§ **WHAT IS BEING ASKED**
Beginning with the line that includes "Click the Ex-Dividend Date column header" and ending with the last line of the entries below, set down each line exactly; include no pictures.

§ **EXERCISE MATERIAL**
———
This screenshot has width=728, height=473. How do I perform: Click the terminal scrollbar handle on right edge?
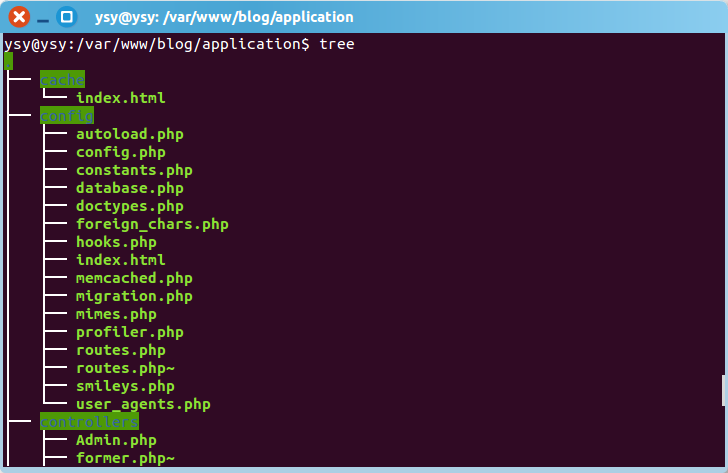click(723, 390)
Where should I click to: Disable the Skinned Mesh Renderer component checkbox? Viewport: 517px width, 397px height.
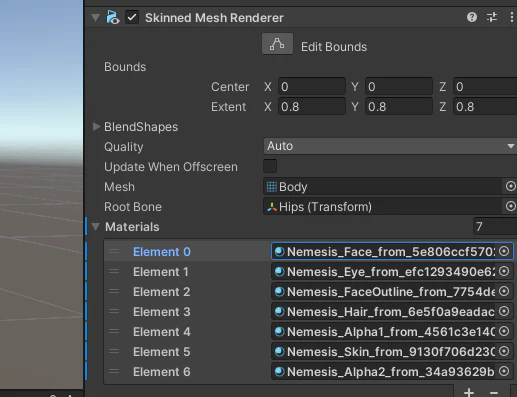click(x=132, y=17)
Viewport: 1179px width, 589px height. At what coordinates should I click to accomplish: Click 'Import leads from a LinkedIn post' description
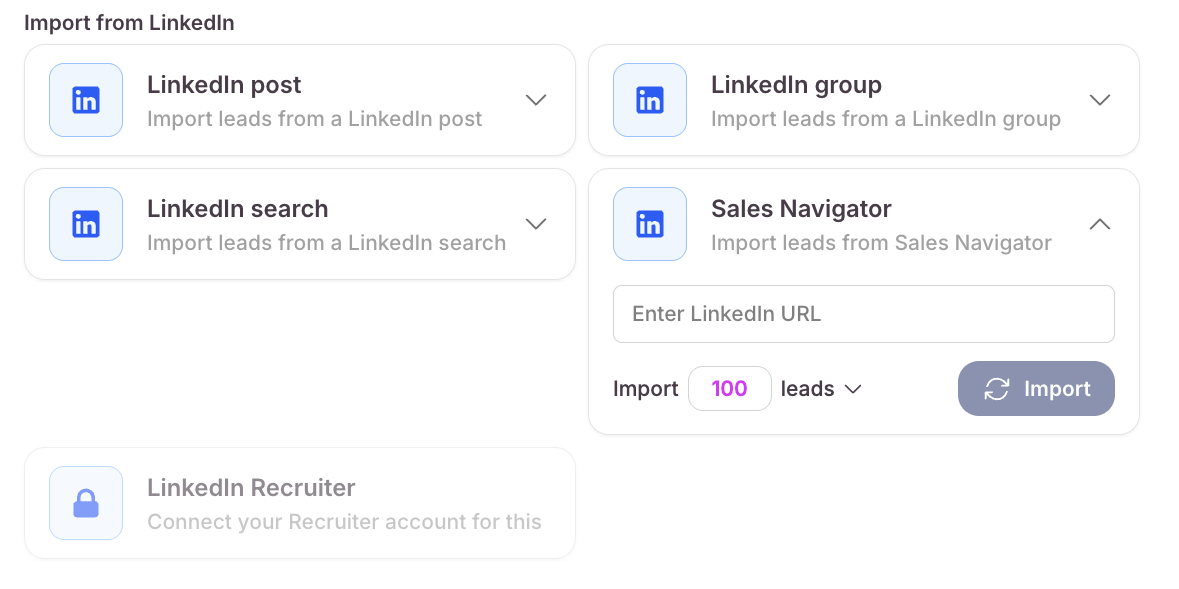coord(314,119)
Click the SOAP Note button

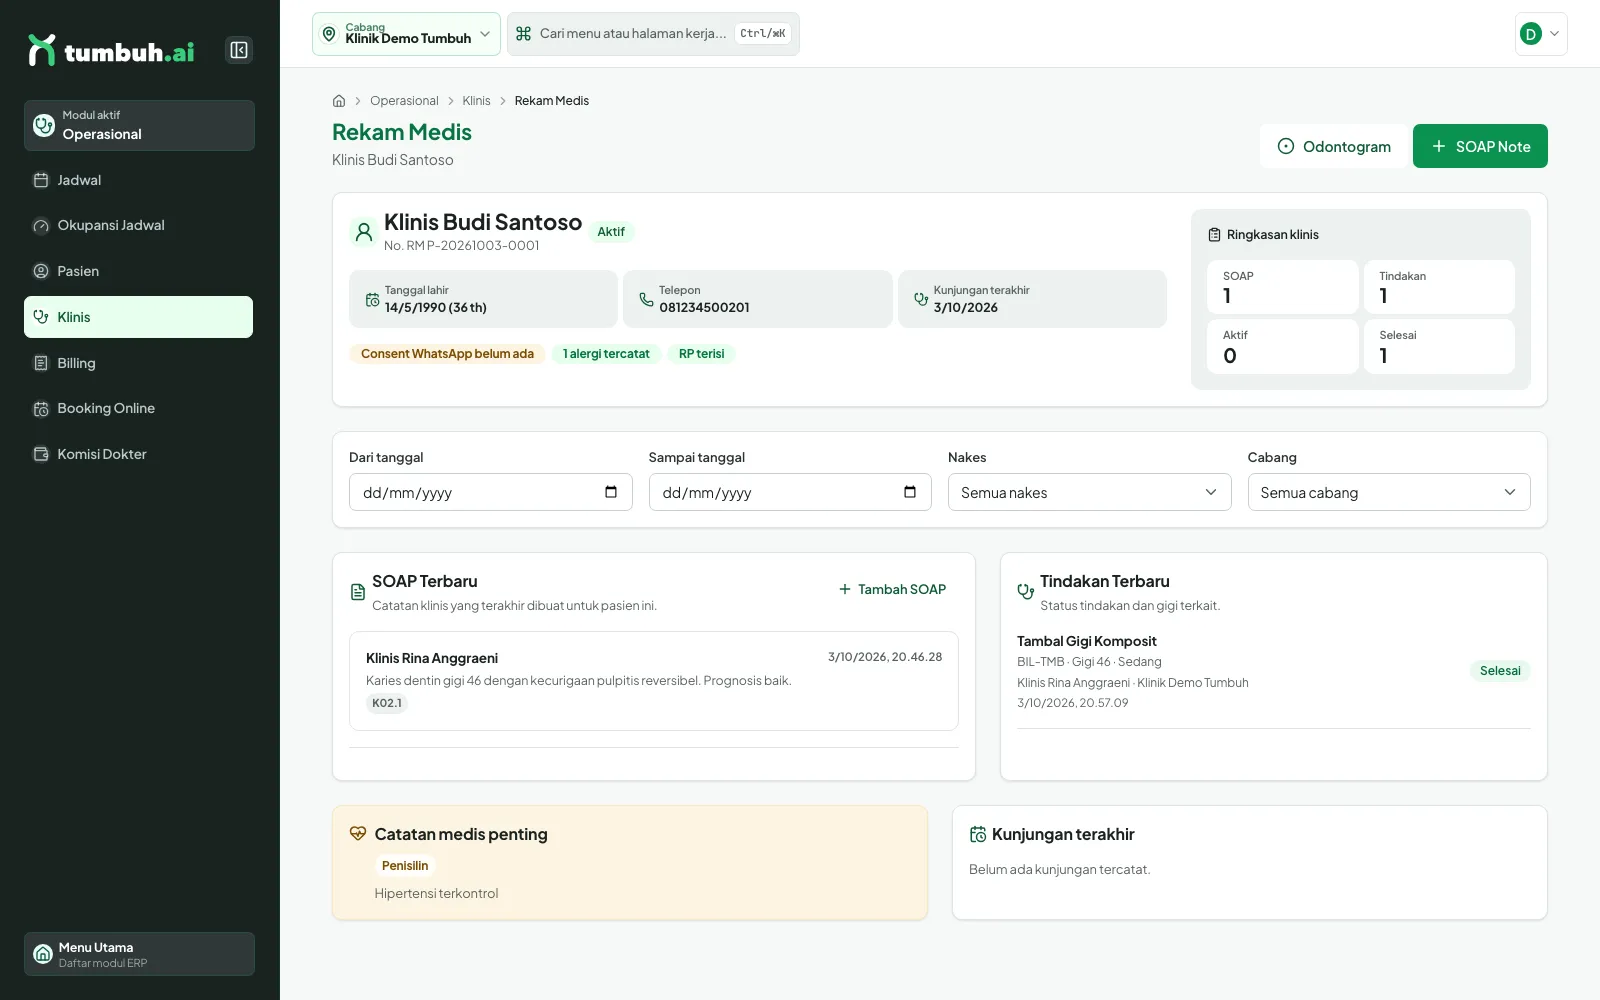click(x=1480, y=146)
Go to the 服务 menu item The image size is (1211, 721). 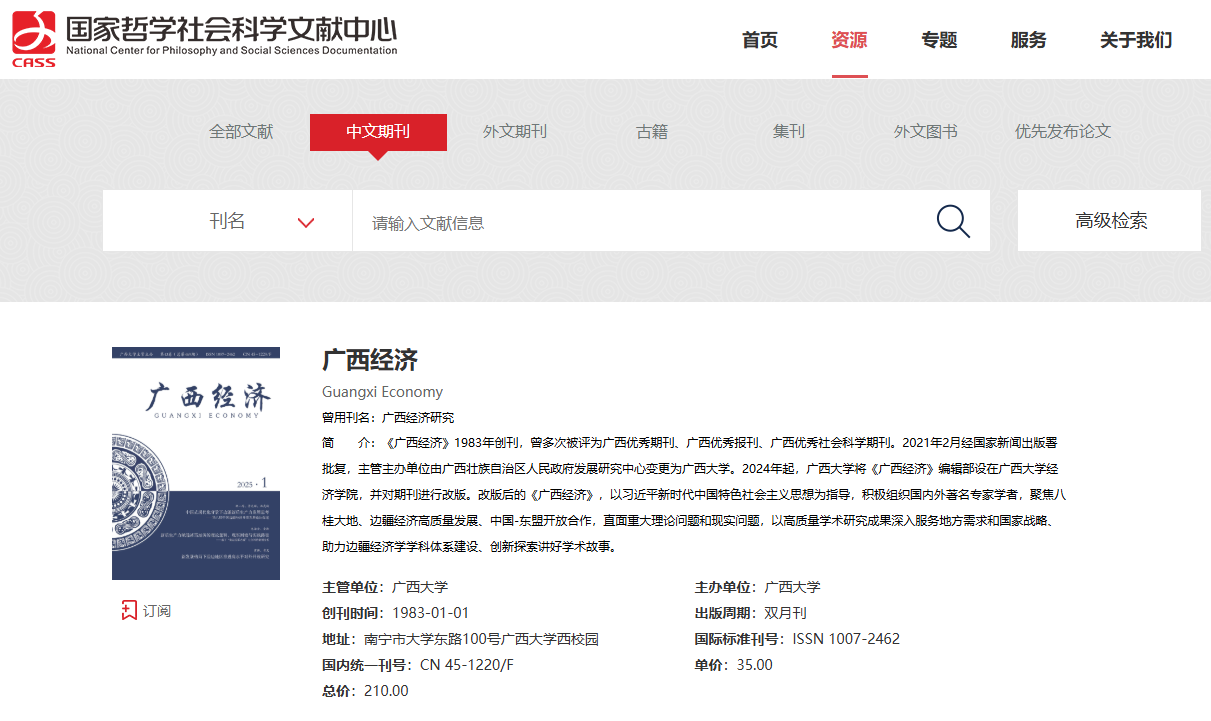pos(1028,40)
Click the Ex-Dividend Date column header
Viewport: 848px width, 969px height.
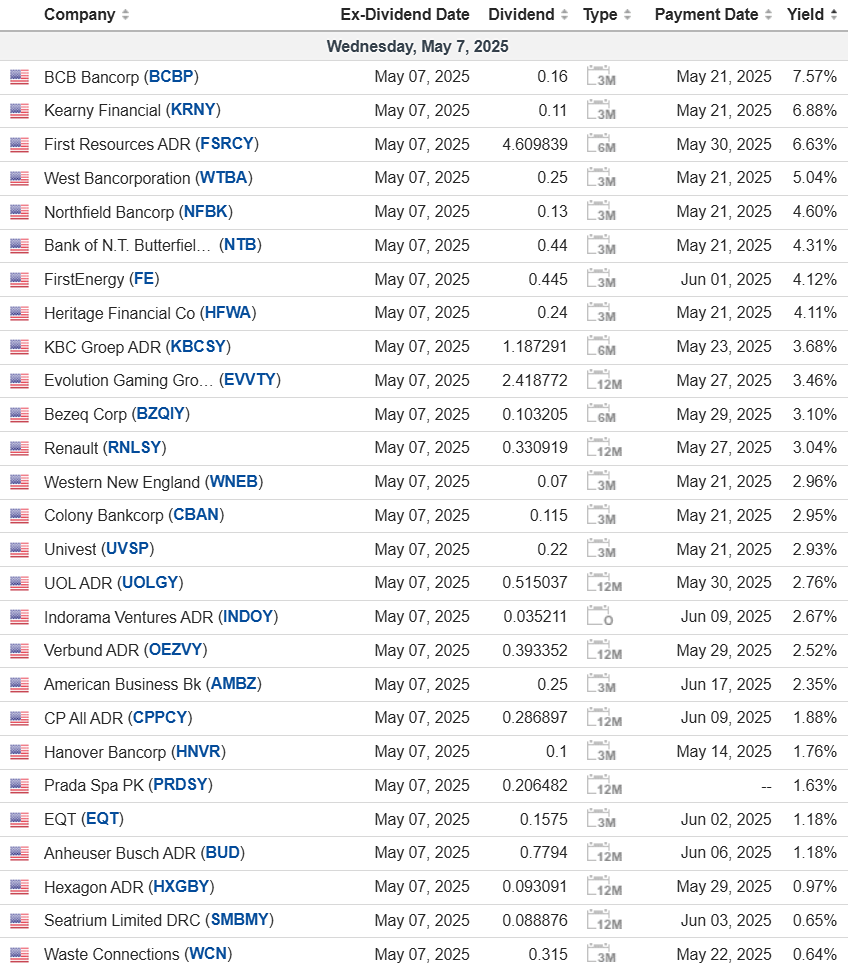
———
§ **WRITTEN RESPONSE**
Click the Ex-Dividend Date column header
Viewport: 848px width, 969px height.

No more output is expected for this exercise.